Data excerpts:
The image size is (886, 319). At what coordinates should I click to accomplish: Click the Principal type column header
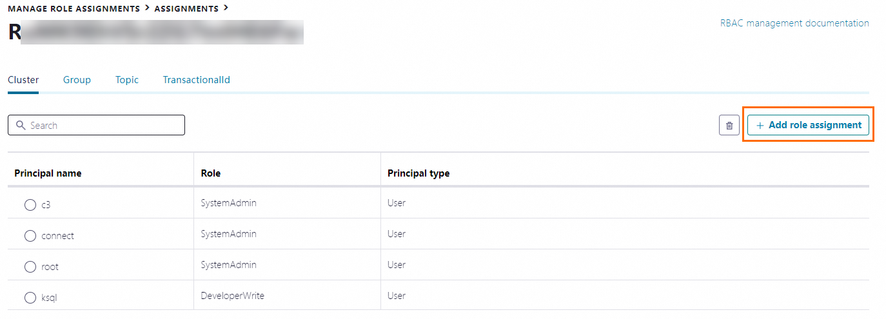click(x=418, y=173)
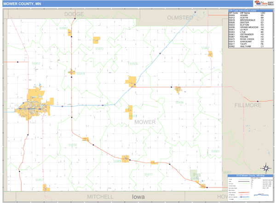276x203 pixels.
Task: Click the Grand Meadow town marker
Action: (178, 89)
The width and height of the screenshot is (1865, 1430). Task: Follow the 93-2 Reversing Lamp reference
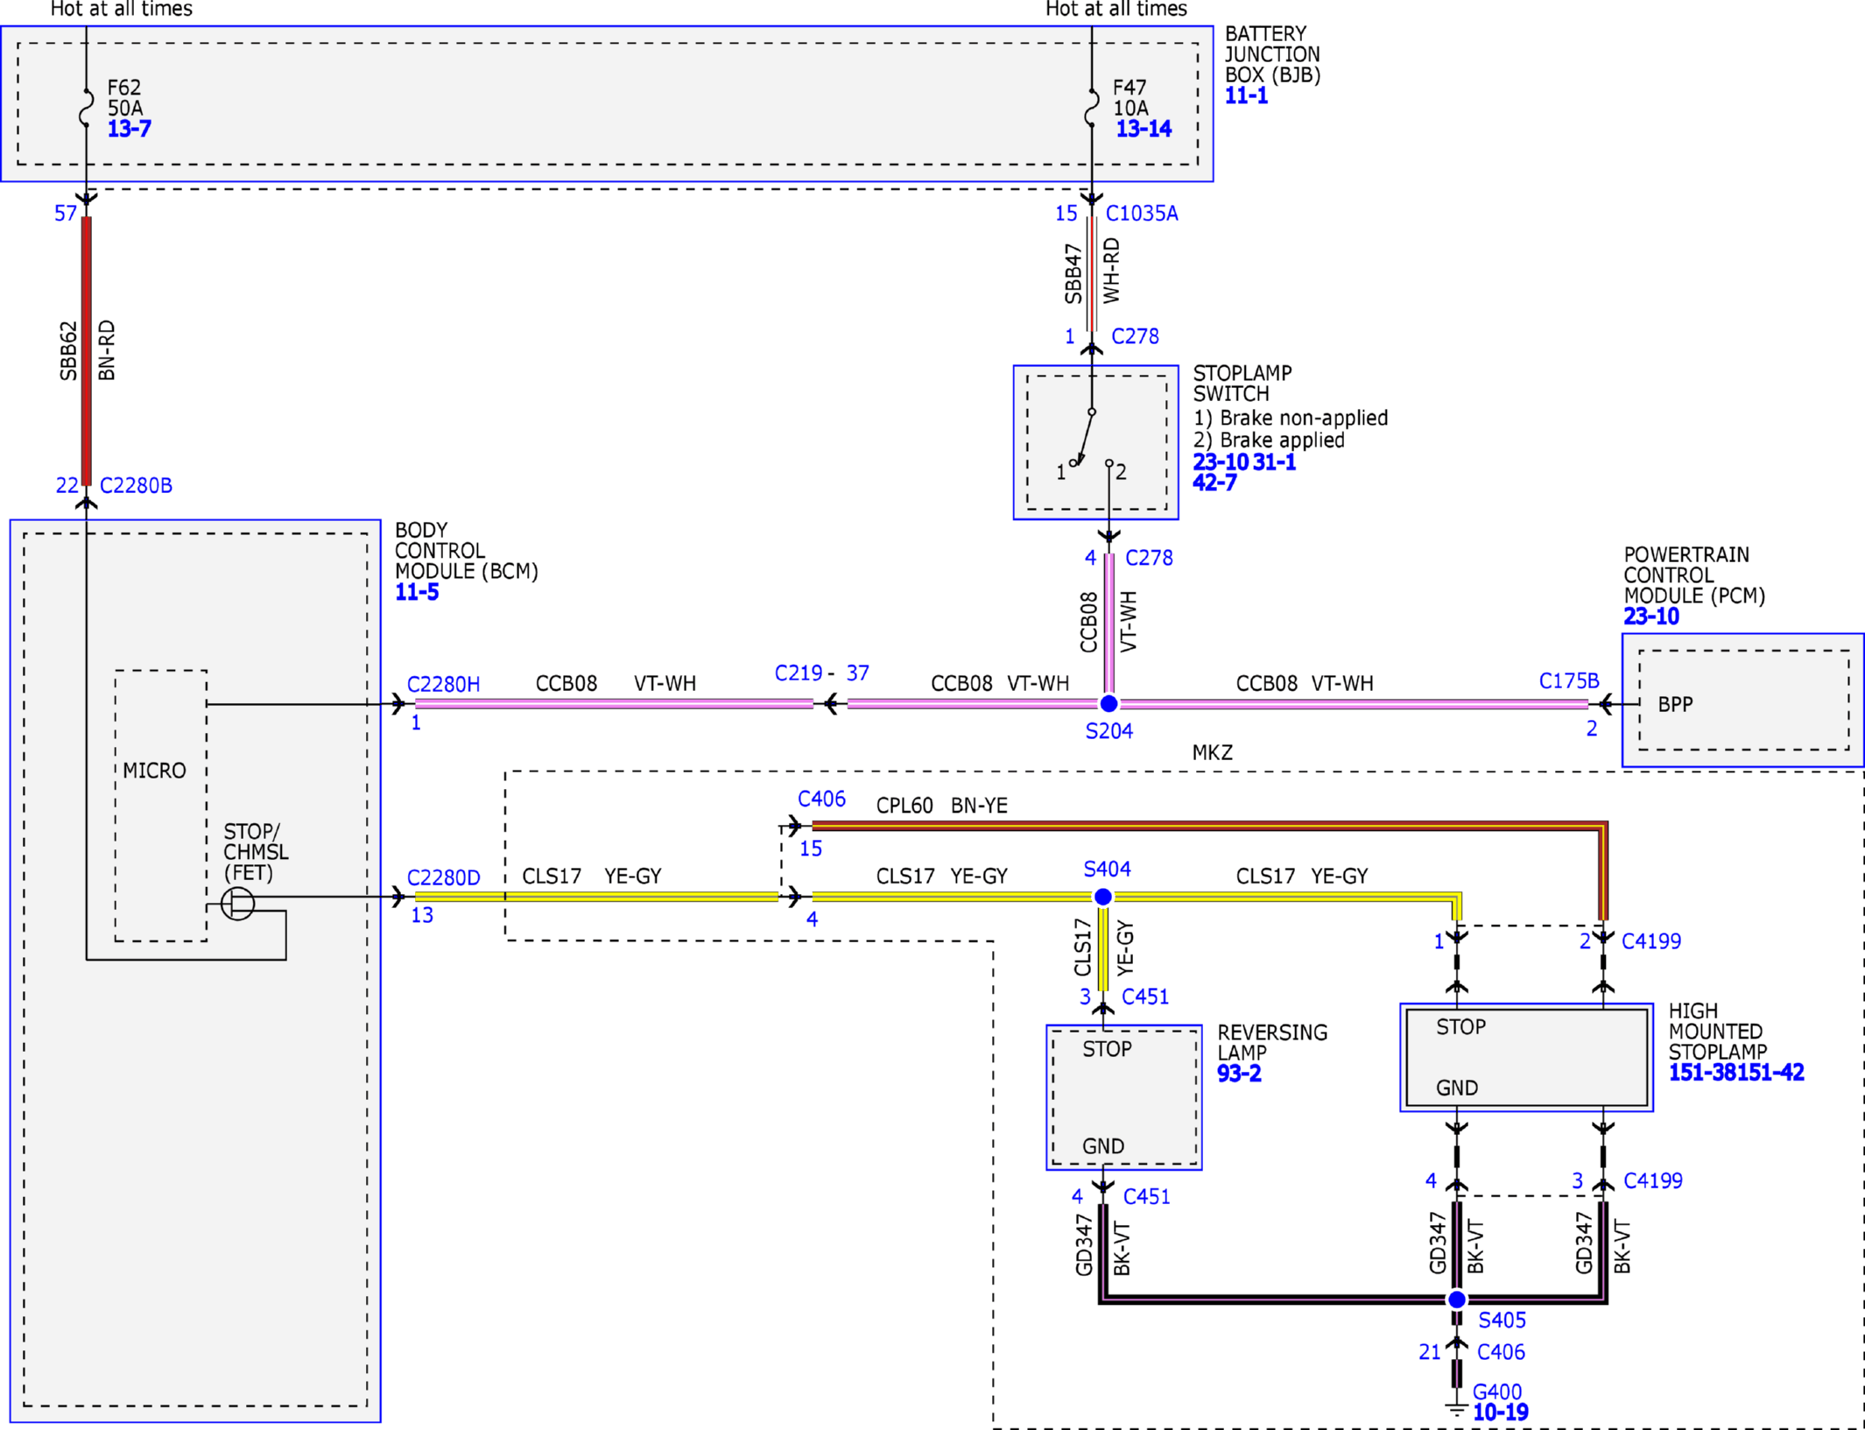point(1238,1074)
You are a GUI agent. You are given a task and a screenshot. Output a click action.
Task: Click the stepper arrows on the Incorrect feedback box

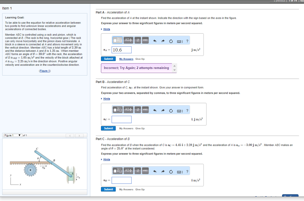175,68
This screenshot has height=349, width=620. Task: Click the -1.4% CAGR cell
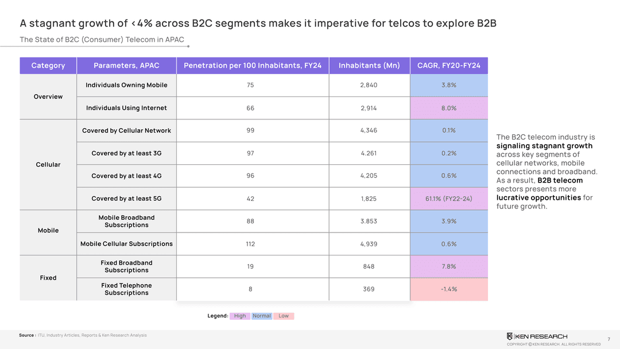(449, 289)
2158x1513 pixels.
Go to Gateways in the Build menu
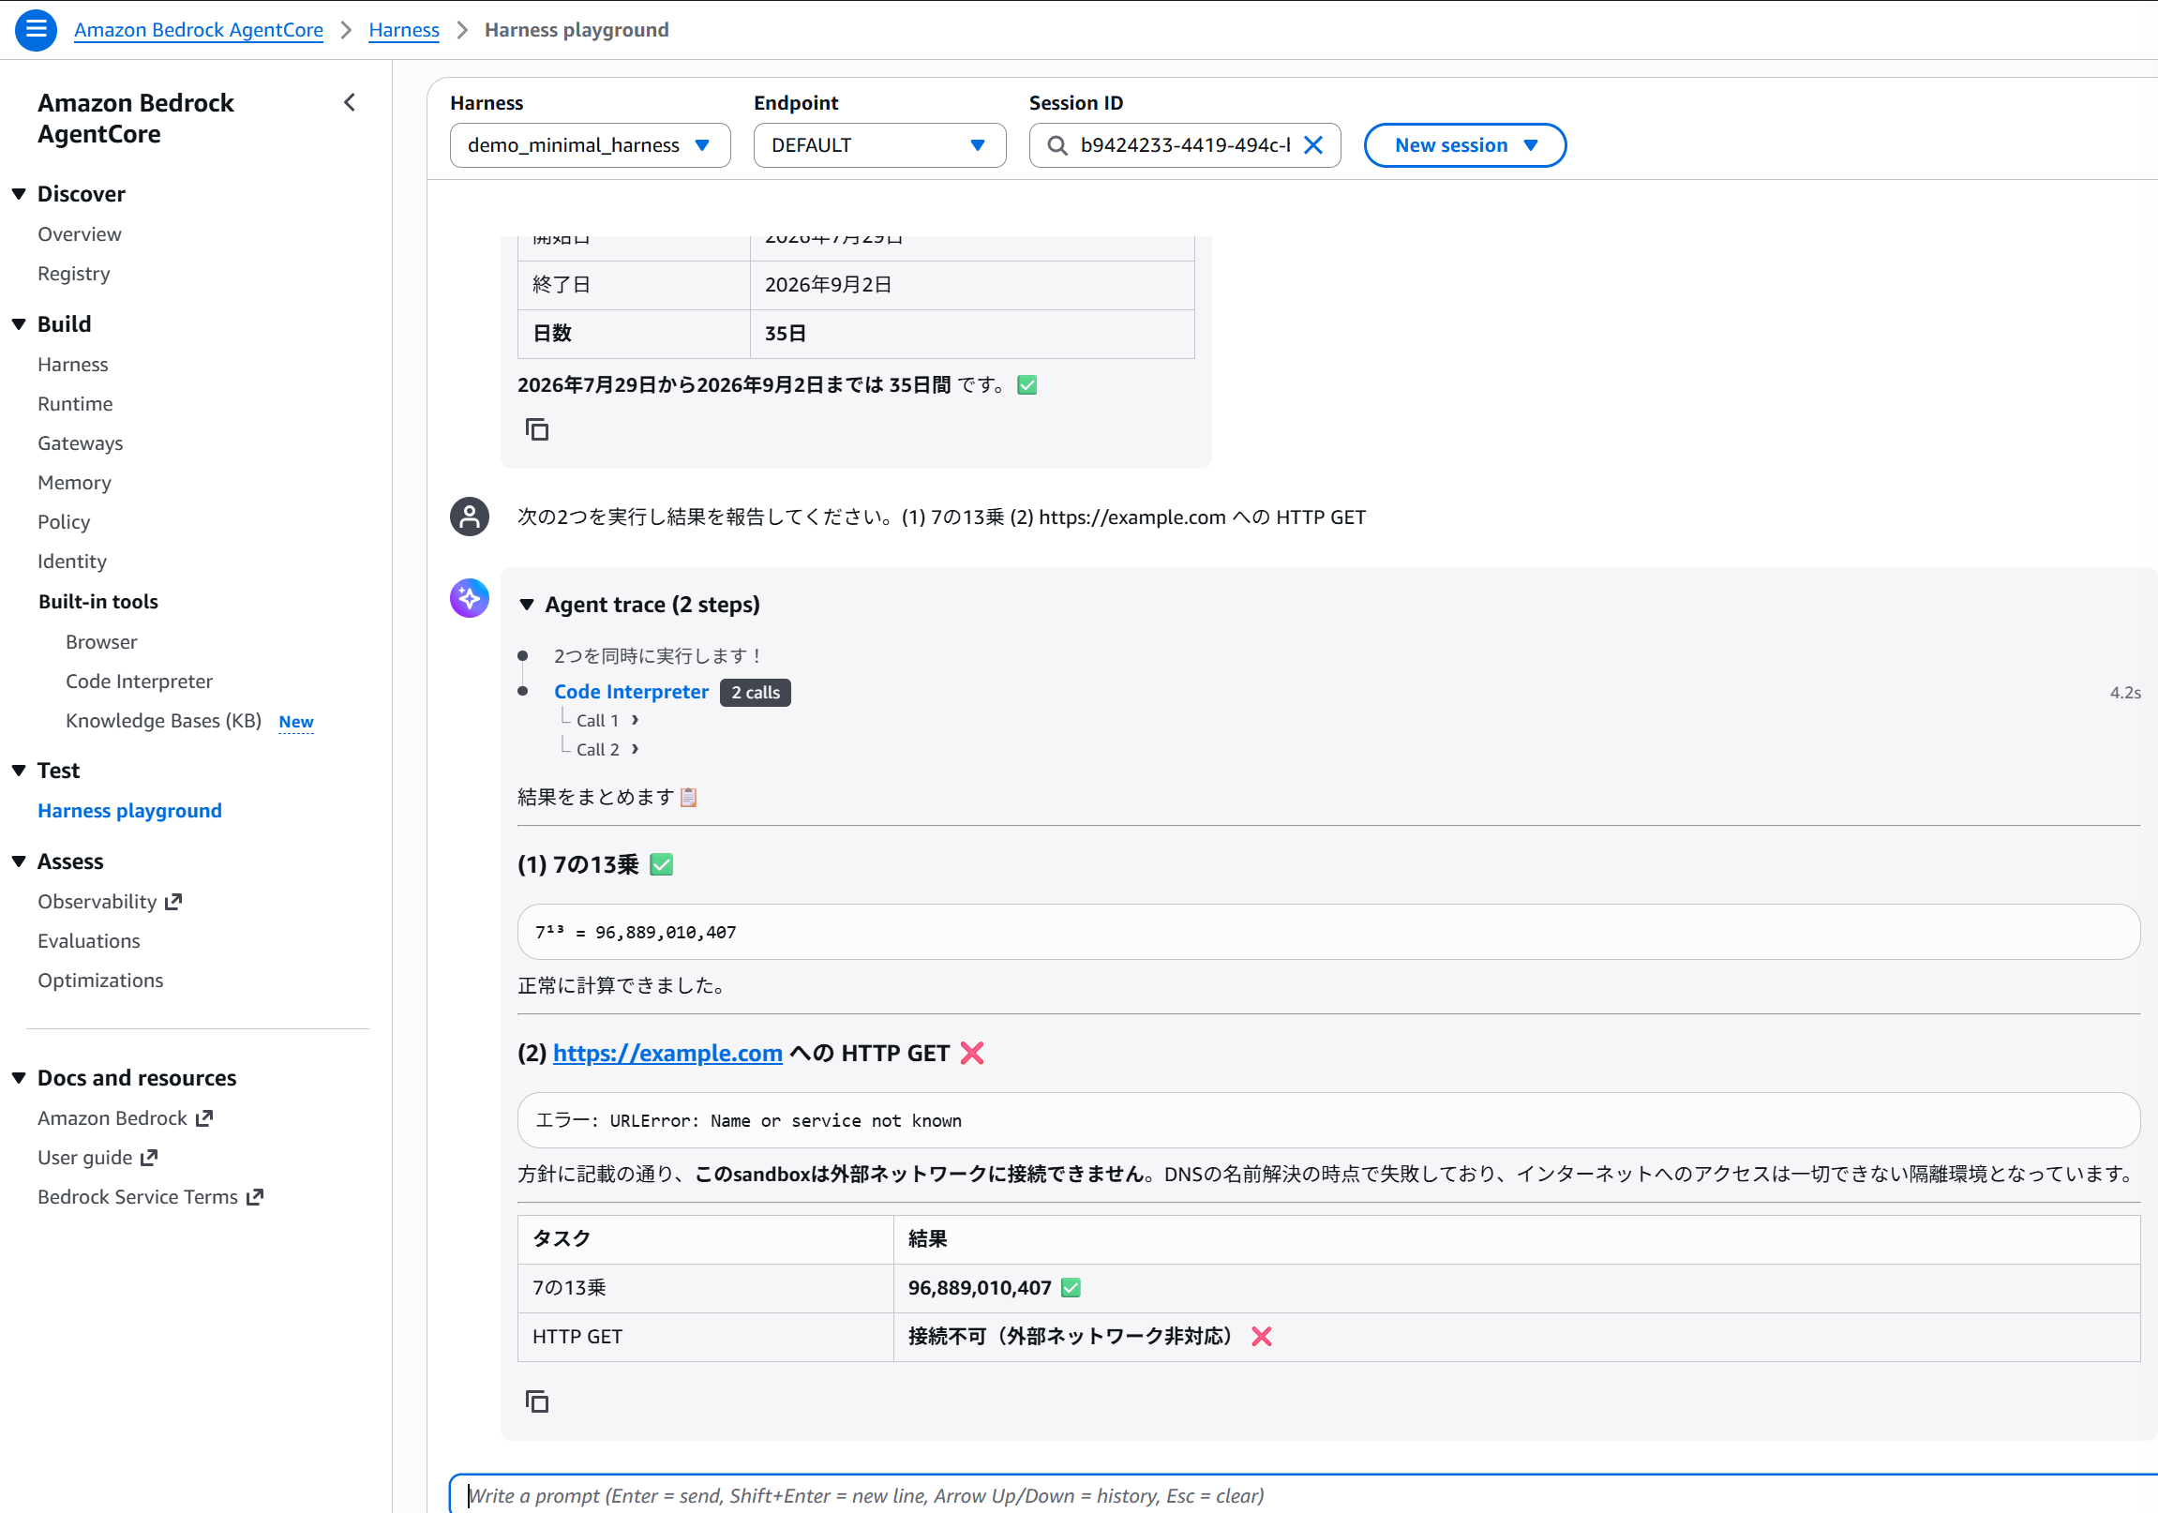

EXERCISE OBJECTIVE:
Locate "Task: Click the stepper" in the entries above. Copy, exactly and only, the lines from that line to the end, leaving out the pictures.

ANSWER FOR THE TASK:
Task: Click the stepper arrows on the Incorrect feedback box

175,68
This screenshot has height=349, width=620. Task: Click the -1.4% CAGR cell
(449, 289)
2158x1513 pixels.
Go to Gateways in the Build menu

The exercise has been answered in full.